▸ **Task requirements**: Pick up the article below about the book The Ultimate Guide to Kink and keep writing it from right after its last sentence.

▸ **Text shown**:
10 Ideas From “The Ultimate Guide To Kink” That Even Vanilla People Will Be Into

In the opening to The Ultimate Guide to Kink: BDSM, Role Play and the Erotic Edge, editor Tristan Taormino writes, “This book is for everyone who dares to expand their erotic desires beyond the ordinary.” What is ordinary, of course, shifts according to where you are standing. But even people with more complicated sex and/or kink lives should find something to take away.

The volume, which features essays from sex and kink educators, writers and practitioners, functions as a broad introduction to a range of concepts, from what the letters in “BDSM” stand for (bondage and discipline, dominance and submission, and sadism and masochism all overlap) to rough sex basics to consensual non-consent to edge play. Total beginners might be a little awed, while experts will be a little bored, but overall The Ultimate Guide to Kink is a thorough review of several main ideas in kink and the thought or theory behind them.

Don’t have time? The following 10 quotations illustrate some broad ideas for kinky (and all) sex.

▸ **Supplied material**:

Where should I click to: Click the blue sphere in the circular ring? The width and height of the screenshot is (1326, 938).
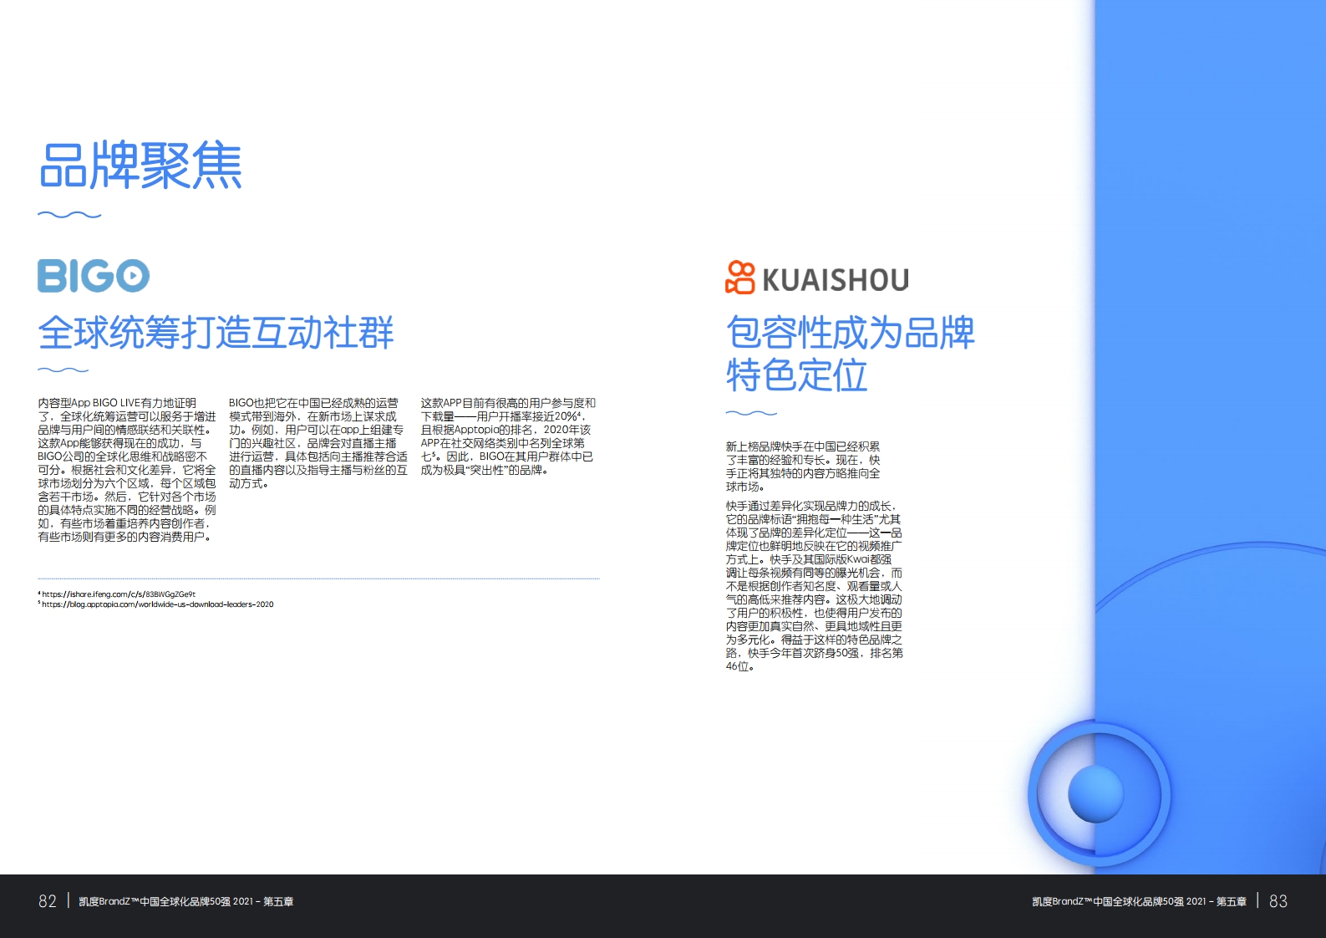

▸ **Answer for this exercise**:
the-ultimate-guide-to-kink-cover

1. The intent, not the act, is what counts.

“It is not the act which is dominant or submissive, but the attitudes and intentions of the partners that make it so.”
— Laura Antoniou, in “How To Train Your Sex Slave”

2. No, it really does matter though.

“There are two fundamental concepts here: consent and intent.

The intent of those participating in taboo role play is not to harm others. Their intent may vary. It can be a reclamation, a re-creation, an exploration — but it is never a decimation, an obliteration of the humanity of the people involved. Intent is all-important when diving into these dark waters.

Consent is also pivotal. Inasmuch as a person who engages in a fantasy about being used and degraded by a terrifying sexual predator has consented to the scenario being manifested, the acts are elevated above criminality. Rape, incest, abuse based on race, gender, sexual preference, or physical ability are not acceptable — unless they are. Once these taboos are brought to light as a forbidden fruit that the participants willingly, and with open eyes, choose to ingest, the game is entirely different.”
— Mollena Williams, in “Digging In The Dirt: The Lure Of Taboo Role Play”

3. Stay focused in the moment.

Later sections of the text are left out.